# Le Cordon Bleu



## robdice (Jul 19, 2011)

I am a student at Le Cordon Bleu and I was wondering how a certificate is viewed from this school in the culinary world?


----------



## ras1187 (Oct 3, 2006)

A certificate with a poor work ethic and attitude... I wouldn't hire

A certificate with a good work ethic and positive attitude... I would hire

I guess what I am trying to say is that you should rely on yourself for success, and not a certificate. It doesn't hurt to have one, but what sets the difference between cooks is attitude and work ethic every single time, regardless of what schooling (if any) they might have had.

I would personally suggest going with an actual degree instead of a certificate. A degree is accredited and is generally recognized by almost every employer, whereas a certificate is a piece of paper with the school's name on it.


----------



## chefedb (Apr 3, 2010)

Degrees, Diplomas , Awards mean nothing , lets see what you can do wih your hands  and what kind of work ethics and attitude you have. Thats what counts to me.


----------



## robdice (Jul 19, 2011)

Thank you for responding.  I agree on work ethic and a positive attitude 100%.  I've been a project manager in the e-commerce and financial sector for almost 10 years and gave it up to follow my dream of cooking and running a kitchen (something I've thought about since I was 14).  I just wanted to make sure I wasn't wasting my time with Le Cordon.


----------



## pcieluck (Dec 9, 2010)

If you read Bourdain's books, like you spoke of, you'll eventually read across this line too "...who cares? You can either cook an omelet or you can’t. You can either cook five hundred omelets in three hours—like you said you could, and like the job requires—or you can’t."

Lots of students leave those schools without proper externships, and unprepared for the volume they encounter in the real world.


----------



## cleverchef (Jul 25, 2011)

I am an Executive Chef at a Hotel in OC, Ca. with 30 years experience.

Recently I placed an add for a line cook for our fine dinning restaurant. I got many replies and resumes sent to me.

There were two resumes that stood-out from chefs who had graduated from the Cordon Bleu in Pasadena California. I decided to interview both chefs for the position, a guy and a girl. Both could not define the five mother sauces.

   Wow, this is a culinary school?   They both showed me thier culinary degrees. How is this possible?

Is this really a culinary school?  What does this school charge $$ ?

I didn't hire either of them.


----------



## cleverchef (Jul 25, 2011)

Everyone in culinary school better be ready for the real world... Forget about your weekends off, forget about seeing a 9 to 5 work day.

If this is really want to do for the rest of your life, wake up. Being a chef is some of the hardest work out there. You better know your stuff and be ready to work 50+ hour work weeks.

Chefs are the most under apreciated professionals in the work force. It is only a very few that become "Rockstar Chefs" with fame and fortune. In fact it easier to become a grammy awarded rock star then it is to become a millionaire famous chef. Get ready to work your ass off. Your going to need a lot of years before you start making real money.


----------



## chef e-skills (Jun 23, 2011)

• _Goals_:
**a)** Answer these from the forum thread on Le Cordon Bleu certificates:
(i) How long had robdice worked as a project manager?
(ii) At which Cordon Bleu campus did the two interviewed applicants graduate?
(iii) What did ras1187 recommend getting instead of a certificate?
**b)** Write what comes next in the forum thread on Le Cordon Bleu certificates, starting right after its last heading.

• _Records_:
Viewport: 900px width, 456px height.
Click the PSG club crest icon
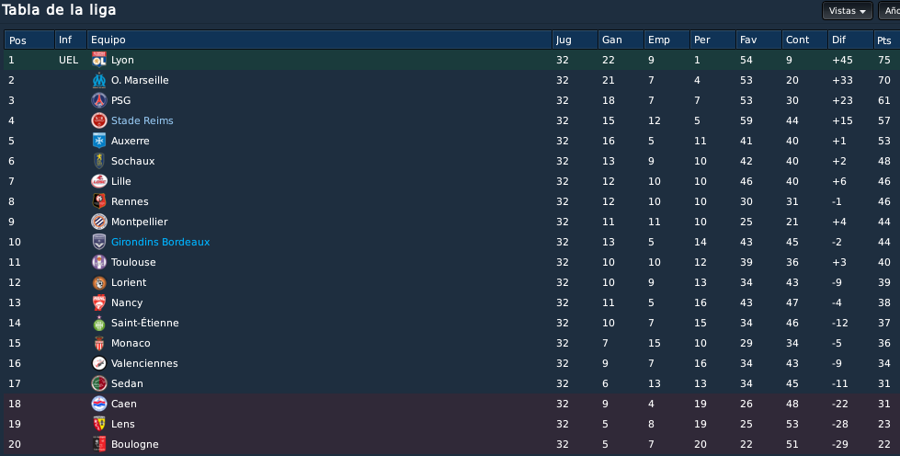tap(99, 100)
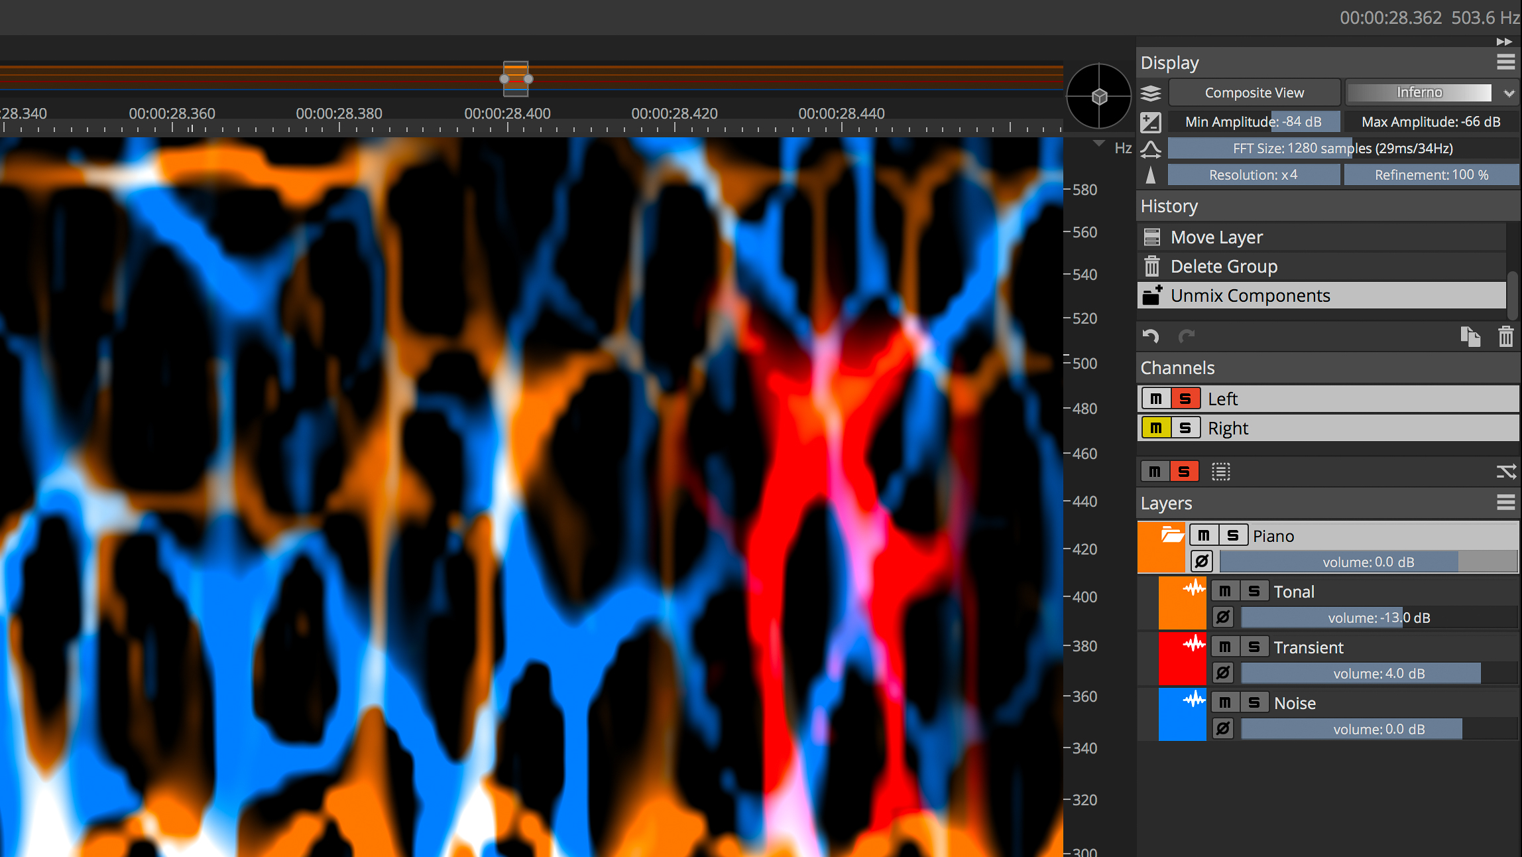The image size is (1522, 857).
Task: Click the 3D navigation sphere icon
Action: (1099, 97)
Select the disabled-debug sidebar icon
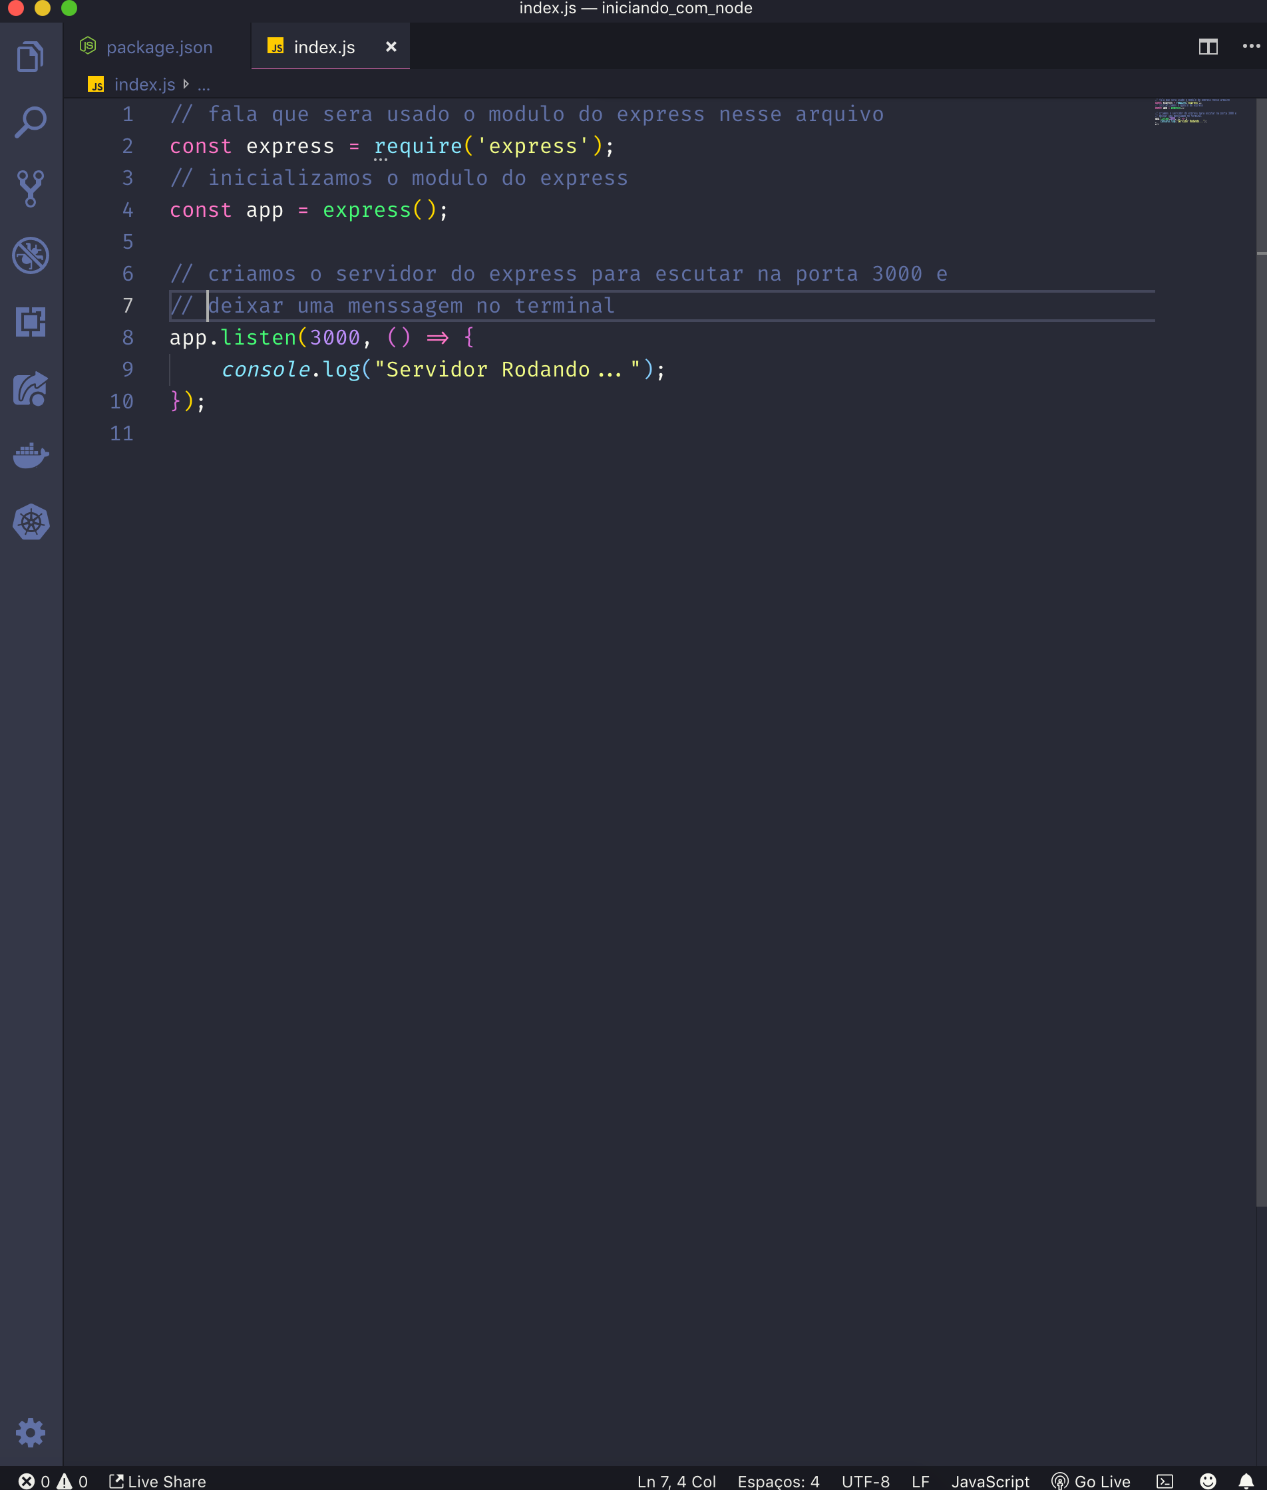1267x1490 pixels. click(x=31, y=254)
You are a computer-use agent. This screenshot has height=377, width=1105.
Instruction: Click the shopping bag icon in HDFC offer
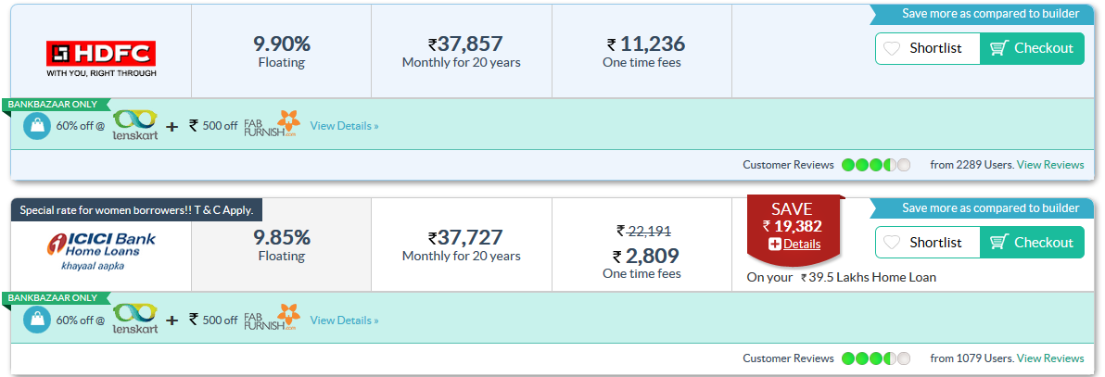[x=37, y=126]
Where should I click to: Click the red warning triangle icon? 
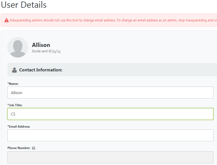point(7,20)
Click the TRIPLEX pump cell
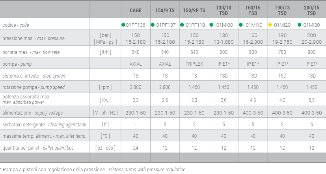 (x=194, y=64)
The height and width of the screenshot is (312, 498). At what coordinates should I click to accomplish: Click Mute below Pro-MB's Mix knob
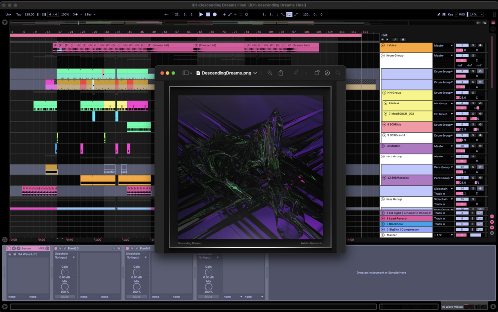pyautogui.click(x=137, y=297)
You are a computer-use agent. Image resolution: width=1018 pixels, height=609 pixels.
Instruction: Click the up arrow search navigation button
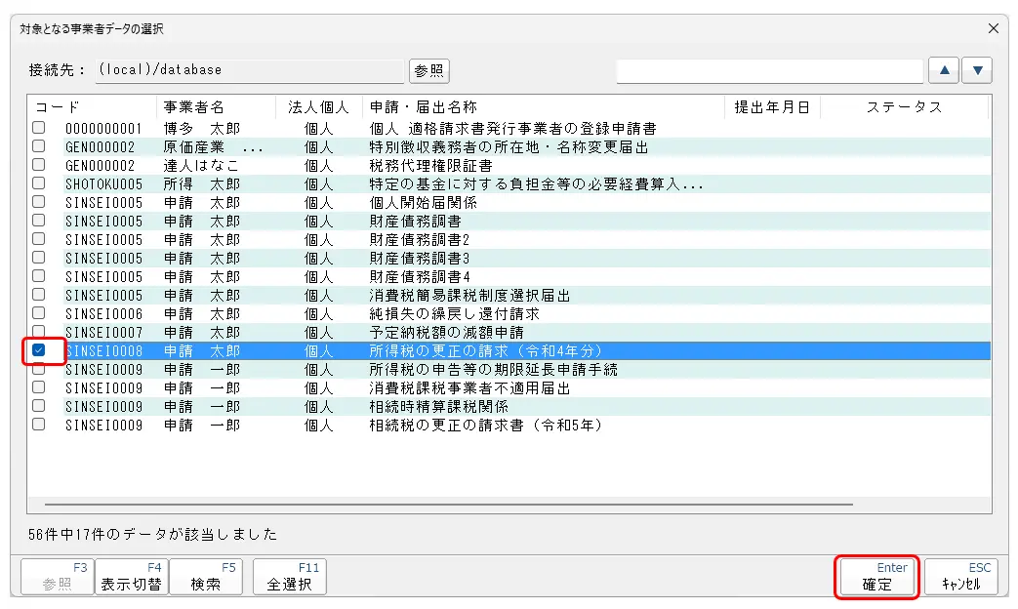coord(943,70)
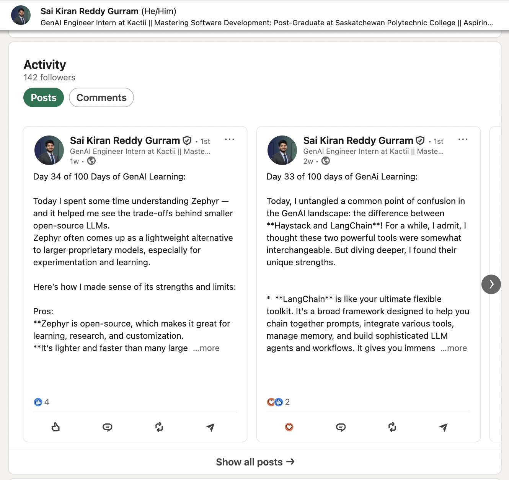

• _Task results_:
**a)**
(i) Almost 10 years.
(ii) Pasadena, California.
(iii) An actual degree.

**b)**
Wow Chef, that is crazy over here in San Antonio, Tx I'm attending the new AI culinary school, I truly believe it's if the one set to become a chef love it for what it is, and not what they see on tv, I so hate when someone tells me oh so you wanna be on tv, it makes me what to throw up. I want to learn from real chefs like you said in the real world (chef world). Our chefs shove that stuff down our throats esp the mother sauces, I cant believe they didnt know the mother sauces! That is embarrassing, I say. As i was mentioning I truly think its the ones who want it more than others, every qtr theres about 7-10 students that will drop, either they cant hack the work or they dont like it anymore. It makes me laugh. Our chef even made us read Tony Bourdains, "Kitchen Confidential" and do a paper on it.


----------



## chef e-skills (Jun 23, 2011)

I wish some of you who are Chefs at restaurants could talk to my fellow classmates, as i stated a few times, my Chef instructor is always saying how the chef world is and we have to hustle, but most of them think its not or know people who tell them its not, but to hear you say it takes hardwork and what you can do as a chef and not what claim to know is refreshing to me and lets me know Im ready for it and ahead of most of the students in my classes.


----------



## josh1110 (Sep 24, 2010)

Chef E-Skills said:


> Wow Chef, that is crazy over here in San Antonio, Tx I'm attending the new AI culinary school, I truly believe it's if the one set to become a chef love it for what it is, and not what they see on tv, I so hate when someone tells me oh so you wanna be on tv, it makes me what to throw up. I want to learn from real chefs like you said in the real world (chef world). Our chefs shove that stuff down our throats esp the mother sauces, I cant believe they didnt know the mother sauces! That is embarrassing, I say. As i was mentioning I truly think its the ones who want it more than others, every qtr theres about 7-10 students that will drop, either they cant hack the work or they dont like it anymore. It makes me laugh. Our chef even made us read Tony Bourdains, "Kitchen Confidential" and do a paper on it.


His name is Anthony, not tony.

lol.


----------



## chef e-skills (Jun 23, 2011)

Thanks Josh110 for correcting a non error that is not even concerning my post, Tony is short for "Antony," if not FYI. Oh by the way maybe you should watch his show "No Reservations," but wait can you tell me if that is his show or his life? Lol

He does address himself as so as well as do others if you've read any of his work or watched ever show. Read his books kid!


----------



## chef e-skills (Jun 23, 2011)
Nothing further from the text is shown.